-- The data follows --
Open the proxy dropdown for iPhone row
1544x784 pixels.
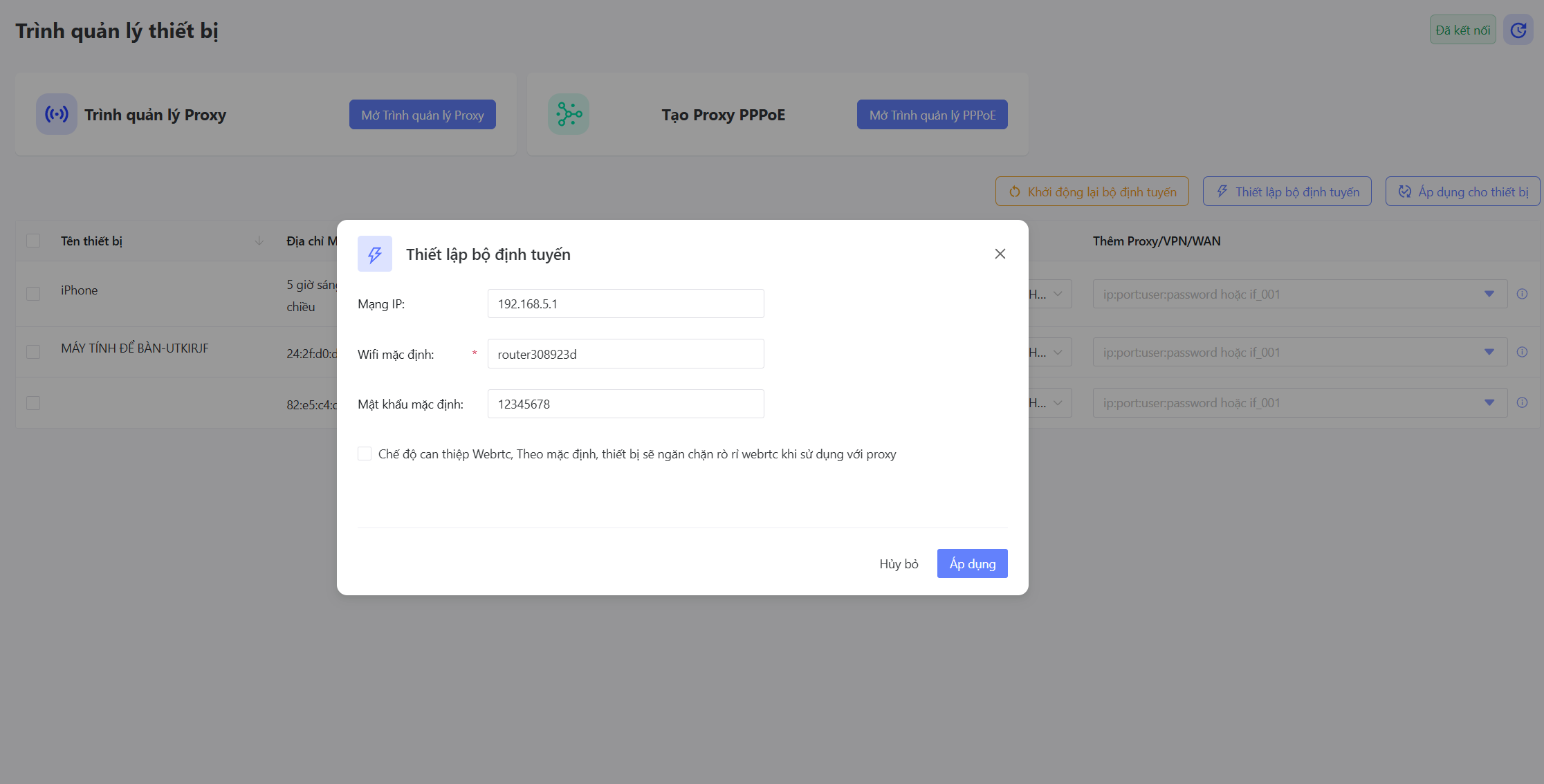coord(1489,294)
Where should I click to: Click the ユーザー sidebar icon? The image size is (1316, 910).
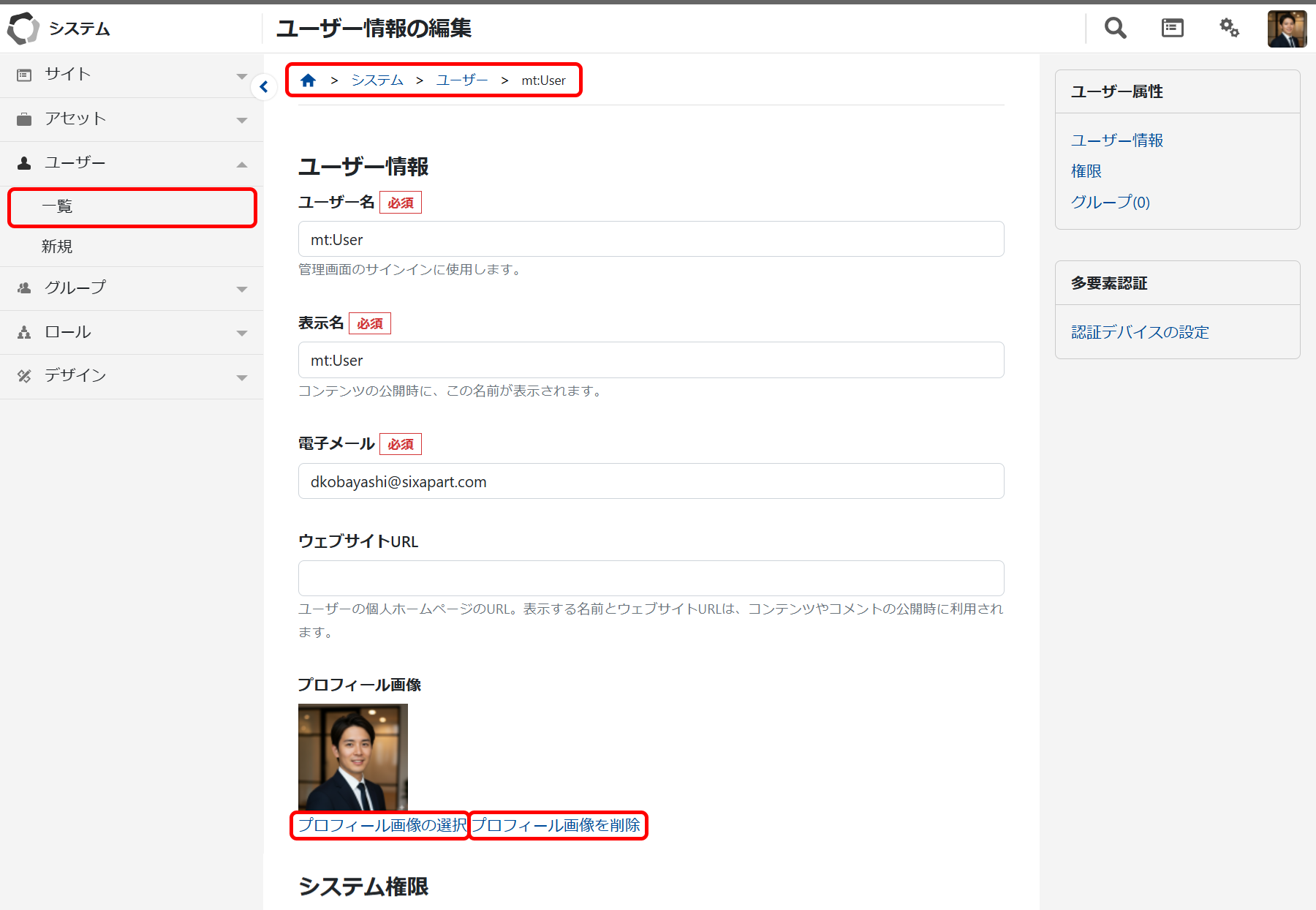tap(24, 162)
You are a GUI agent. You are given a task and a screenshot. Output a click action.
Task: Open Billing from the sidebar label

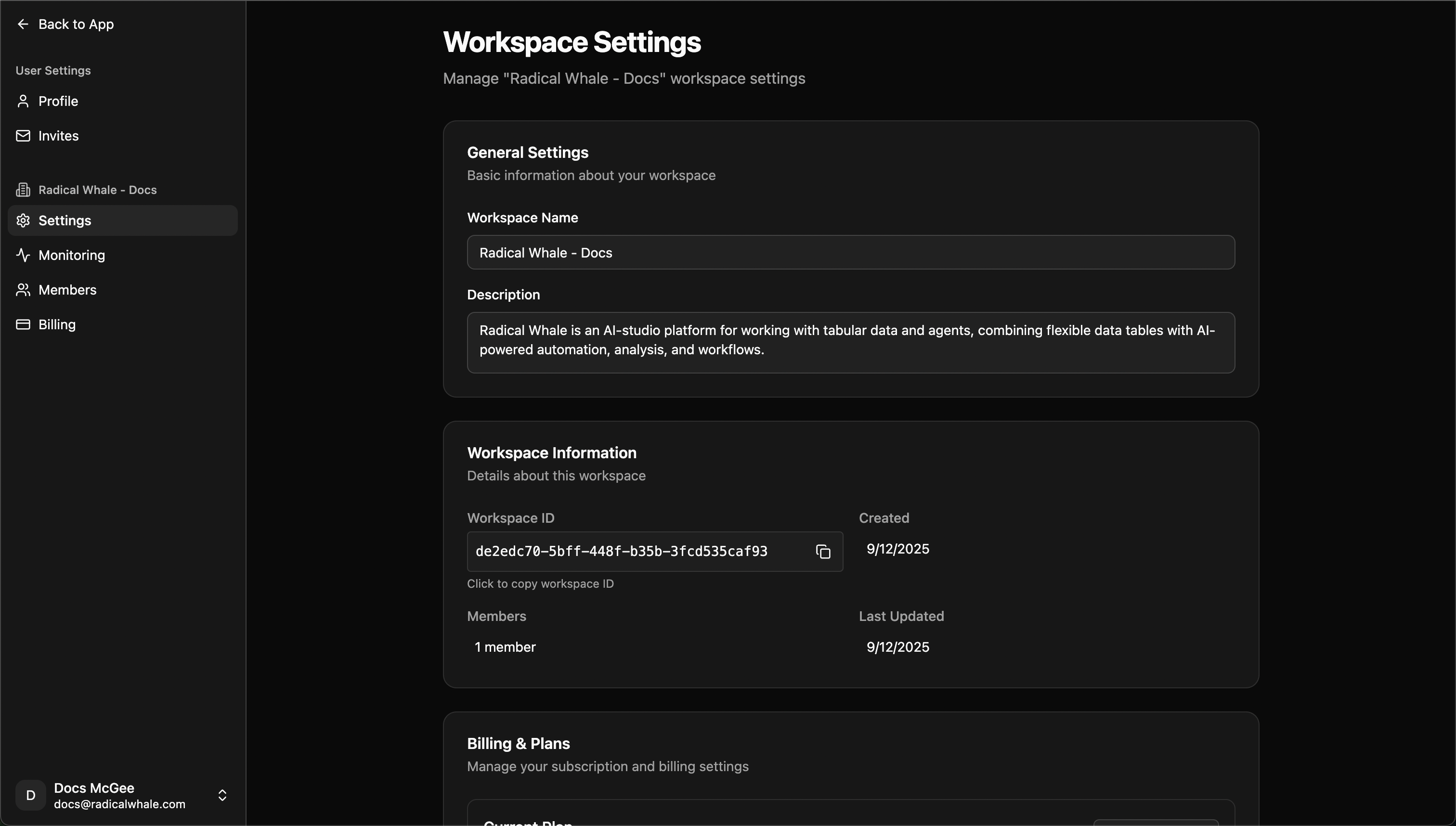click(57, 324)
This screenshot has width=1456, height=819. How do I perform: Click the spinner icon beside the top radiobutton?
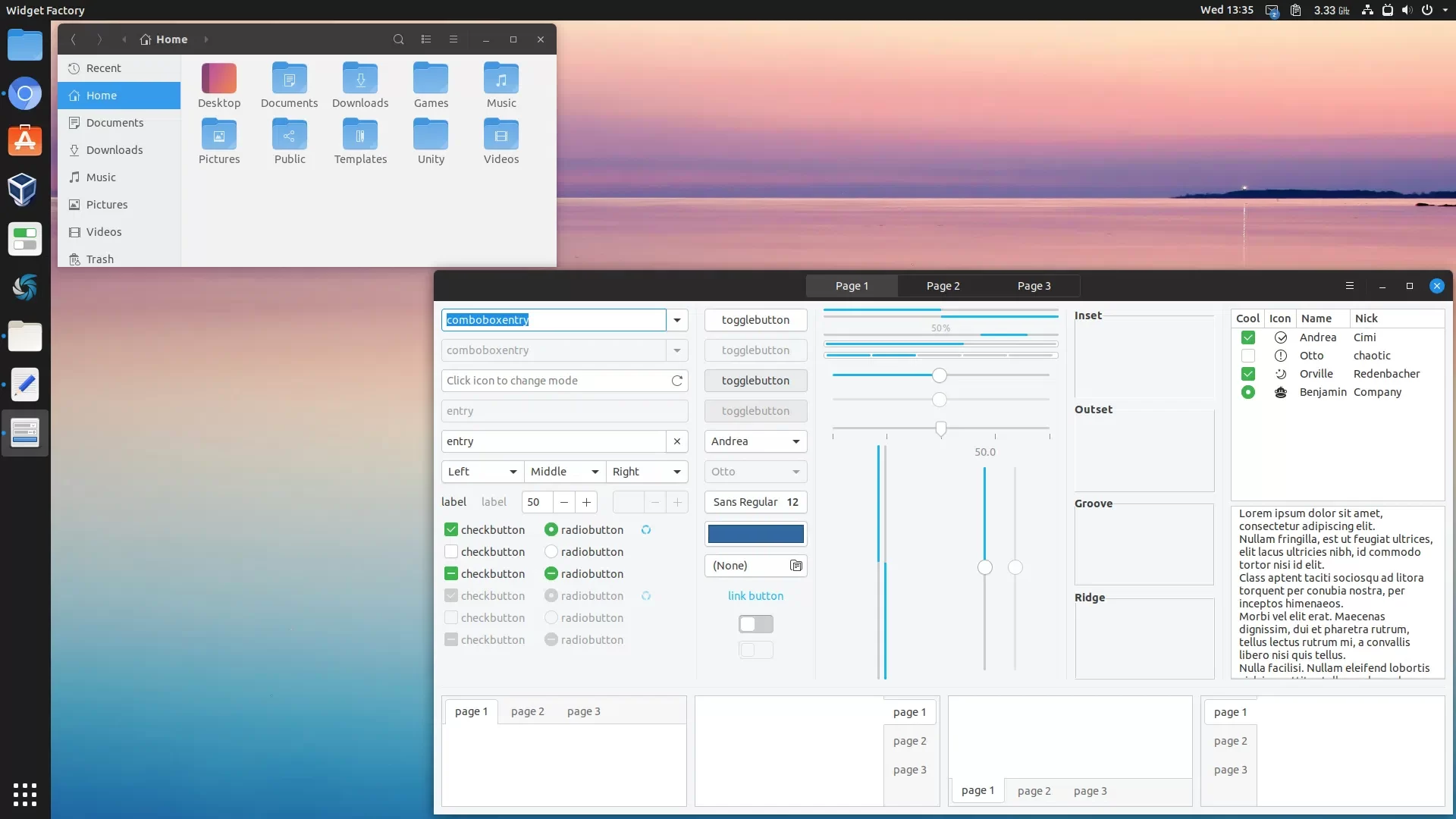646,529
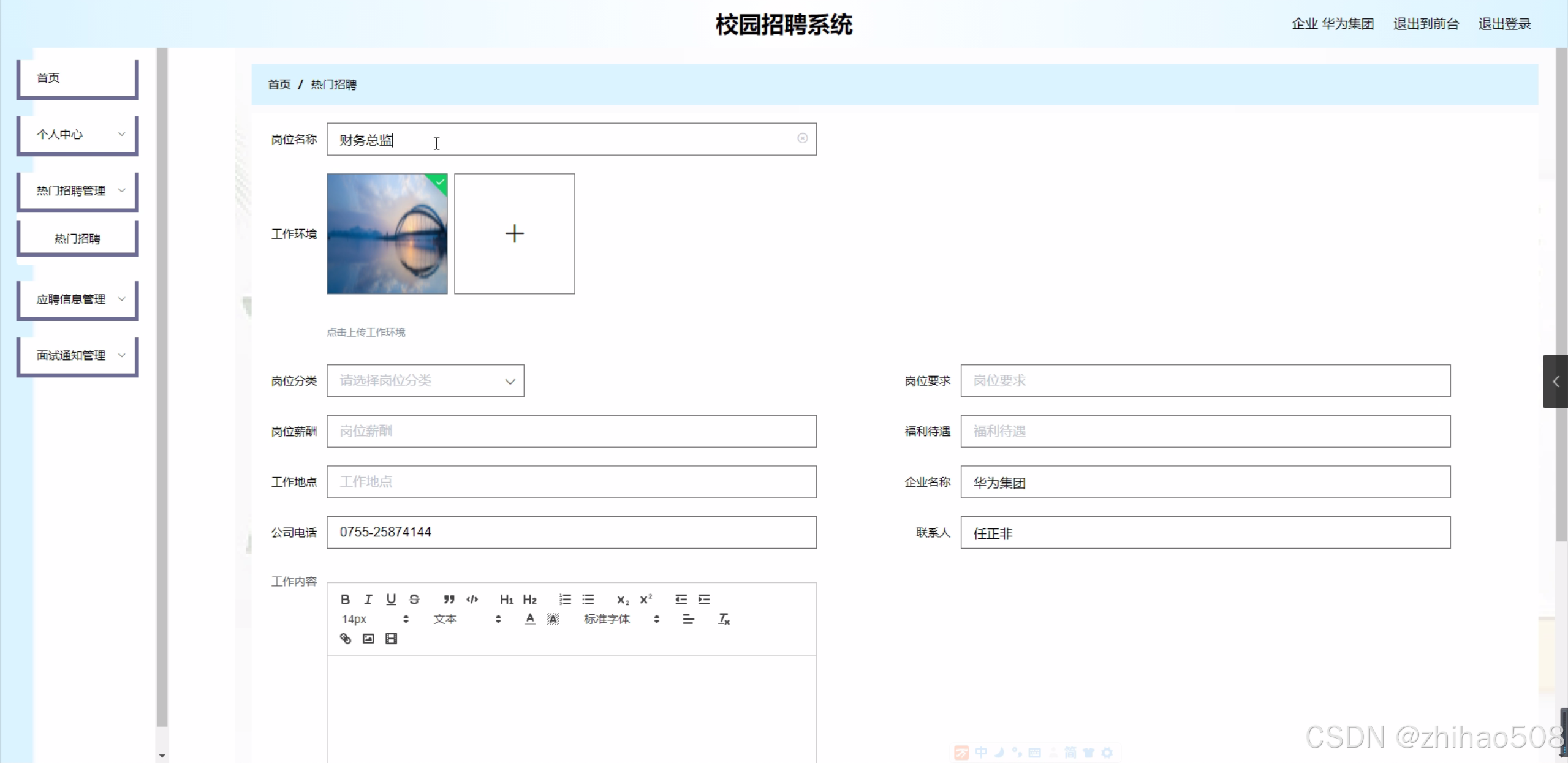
-- The data concluded --
**Aim of the task**
What is needed is a word-for-word restatement of the entries, minus any pictures.

**Completed exercise**
Open the proxy dropdown for iPhone row
1544x784 pixels.
coord(1489,294)
Where should I click to: Click the ユーザー sidebar icon? The image size is (1316, 910).
tap(24, 162)
You are a GUI agent. You are given a task and a screenshot. Output a click action.
Task: Open Billing from the sidebar label

click(57, 324)
This screenshot has width=1456, height=819. How do I perform: Click the spinner icon beside the top radiobutton?
646,529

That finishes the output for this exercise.